* _Supplied text_

The Italian word 'virtù' took a dramatically different path under the influence of Machiavelli, who in 'The Prince' (1513) used it to mean something closer to the original Roman sense: political cunning, decisive action, and the ability to impose one's will on fortune — qualities that might or might not align with conventional morality. Machiavelli's 'virtù' has never been successfully translated into a single English word; it hovers between 'virtue,' 'prowess,' 'skill,' and 'ruthlessness,' reminding us that the Latin original was always more complex than simple moral goodness.

Latin Roots

The word 'virtual,' now ubiquitous in computing, descends from the same root through medieval Latin 'virtuālis' (having the power or virtue of). A 'virtual' thing has the virtue — the power, the essence — of the real thing without being the real thing in physical form. 'Virtual reality' is thus, etymologically, 'reality-by-virtue-of' — a reality that possesses the essential power of the real without the material substance. This usage, which might seem thoroughly modern, in fact preserves the medieval 'potency' sense of virtue more faithfully than the moral sense does.

* _To do_
Could you carry on the passage about the history of the word "virtue," picking up after its final sentence?

* _Data segment_
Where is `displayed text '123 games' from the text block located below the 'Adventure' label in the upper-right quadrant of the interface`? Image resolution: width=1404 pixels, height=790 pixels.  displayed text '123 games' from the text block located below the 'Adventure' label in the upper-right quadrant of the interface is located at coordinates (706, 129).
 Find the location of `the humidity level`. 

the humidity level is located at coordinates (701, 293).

* _Output of the exercise_
The word 'virtuoso' — originally an Italian term for a person of exceptional skill or learning — also belongs to this family. In the seventeenth century, a 'virtuoso' was a connoisseur, a person of wide learning and refined taste. By the nineteenth century, it had narrowed to mean a supremely skilled musician or artist. The journey from 'manliness' to 'musical mastery' — passing through valor, moral excellence, inherent power, and connoisseurship — is one of the most extravagant semantic odysseys in the history of the English language.